Steven Pressfield on Democracy in Iraq and Afghanistan

Steven Pressfield has written two books about Alexander the Great: The Virtues of War: A Novel of Alexander the Greatand The Afghan Campaign: A Novel. While researching the projects, he couldn't help but see the parallels of what is going on today with the US interventions in Iraq and Afghanistan. I found this op-ed he wrote in 2006.

The tribesman does not operate by a body of civil law but by a code of honor. If he receives a wrong, he does not seek redress. He wants revenge. The taking of revenge is a virtue in tribal eyes, called badal in the Pathan code of nangwali. A man who does not take revenge is not a man. Al Qaeda, Hezbollah, and the sectarian militias of Iraq are not in the war business, they are in the revenge business. The revenge-seeker cannot be negotiated with because his intent is bound up with honor. It is an absolute.

Perhaps the most telling difference between the citizen and the tribesman lies in their views of the Other. The citizen embraces multiplicity; to him, the melting pot produces richness and cultural diversity. To the tribesman, the alien is not even given the dignity of being a human being; he is a gentile, an infidel, a demon.

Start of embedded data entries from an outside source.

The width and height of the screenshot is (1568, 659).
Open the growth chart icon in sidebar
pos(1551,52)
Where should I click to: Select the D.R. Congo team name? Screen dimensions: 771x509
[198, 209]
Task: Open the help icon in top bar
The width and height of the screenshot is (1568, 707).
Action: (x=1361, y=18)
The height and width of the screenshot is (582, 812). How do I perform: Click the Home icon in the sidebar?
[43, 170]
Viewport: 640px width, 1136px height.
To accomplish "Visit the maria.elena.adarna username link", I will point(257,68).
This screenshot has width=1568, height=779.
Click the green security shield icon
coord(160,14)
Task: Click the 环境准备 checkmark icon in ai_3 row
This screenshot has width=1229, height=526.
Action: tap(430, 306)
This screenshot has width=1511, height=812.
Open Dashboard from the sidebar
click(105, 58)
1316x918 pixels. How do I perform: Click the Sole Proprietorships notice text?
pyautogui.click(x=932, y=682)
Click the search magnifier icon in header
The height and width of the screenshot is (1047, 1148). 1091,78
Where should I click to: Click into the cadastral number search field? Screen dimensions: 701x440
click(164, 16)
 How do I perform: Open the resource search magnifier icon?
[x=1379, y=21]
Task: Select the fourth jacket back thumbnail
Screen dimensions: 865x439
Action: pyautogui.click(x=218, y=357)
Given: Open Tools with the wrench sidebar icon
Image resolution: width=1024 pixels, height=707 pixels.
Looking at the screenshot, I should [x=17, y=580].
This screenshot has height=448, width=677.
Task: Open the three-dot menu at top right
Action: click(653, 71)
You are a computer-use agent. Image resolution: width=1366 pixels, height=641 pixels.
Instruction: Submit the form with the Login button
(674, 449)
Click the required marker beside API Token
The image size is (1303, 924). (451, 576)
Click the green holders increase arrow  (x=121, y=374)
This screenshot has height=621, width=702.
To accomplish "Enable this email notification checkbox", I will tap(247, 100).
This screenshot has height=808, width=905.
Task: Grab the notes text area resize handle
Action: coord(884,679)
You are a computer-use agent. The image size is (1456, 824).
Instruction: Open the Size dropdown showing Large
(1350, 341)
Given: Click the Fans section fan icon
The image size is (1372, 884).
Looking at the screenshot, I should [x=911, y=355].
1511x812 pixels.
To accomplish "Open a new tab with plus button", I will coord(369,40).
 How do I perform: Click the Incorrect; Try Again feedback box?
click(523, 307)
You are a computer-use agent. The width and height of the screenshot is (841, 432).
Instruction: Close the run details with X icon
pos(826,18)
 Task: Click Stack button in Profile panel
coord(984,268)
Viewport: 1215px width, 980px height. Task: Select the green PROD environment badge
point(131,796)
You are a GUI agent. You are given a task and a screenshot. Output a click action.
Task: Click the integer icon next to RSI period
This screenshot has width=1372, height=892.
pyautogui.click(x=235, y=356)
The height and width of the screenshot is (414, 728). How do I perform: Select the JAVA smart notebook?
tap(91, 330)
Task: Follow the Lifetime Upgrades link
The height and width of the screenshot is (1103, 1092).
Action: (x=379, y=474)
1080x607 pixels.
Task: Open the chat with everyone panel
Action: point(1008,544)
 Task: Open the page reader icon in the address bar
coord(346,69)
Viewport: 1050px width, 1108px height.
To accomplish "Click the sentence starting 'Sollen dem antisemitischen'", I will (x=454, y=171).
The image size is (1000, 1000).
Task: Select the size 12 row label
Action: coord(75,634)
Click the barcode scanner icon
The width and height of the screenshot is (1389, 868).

The tribesman grants justice within the tribe. In his internal councils, empathy, humor and compassion may prevail. Outside the tribe? Forget it. Can Shiites really sit down with Sunnis? Will the pledges of Hezbollah or Hamas to Israel prove true?
The democratic virtues of the Enlightenment, the Rights of Man and the American Constitution are not virtues to the tribesman. They are effeminate. They lack warrior honor. "Freedom" to the tribesman means the extinction of all he and his ancestors hold dear; "democracy" and Western values are a mortal threat to the ancient and proud way of life that the tribal mind has embraced (whether Scythian nomads, Amazon warriors, or American Indians) for tens of thousands of years.



Here is another essay on tribalism he wrote earlier: It's the Tribes Stuipid.

3 comments:

  1. The essay on tribalism is must read.
    The old saying know your enemy, is something the US needs to work. Bush always makes the statement
    "the Iraq people". There is no such thing. The country has three components and they all hate other. The same thing happened in the former Yugoslavia, without the strongman Tito, civil war erupted. Without Saddam, civil war took over. The Iraq borders were drawn up by Winston Churchill after WW1. At the time there was no consideration given to the population.

    ReplyDelete
  2. It is a great essay. I was a supporter of both wars and that piece was one of the things that threw a bucket of cold water on me.

    ReplyDelete
  3. I should note, those Alexander books by Pressfield are great reading.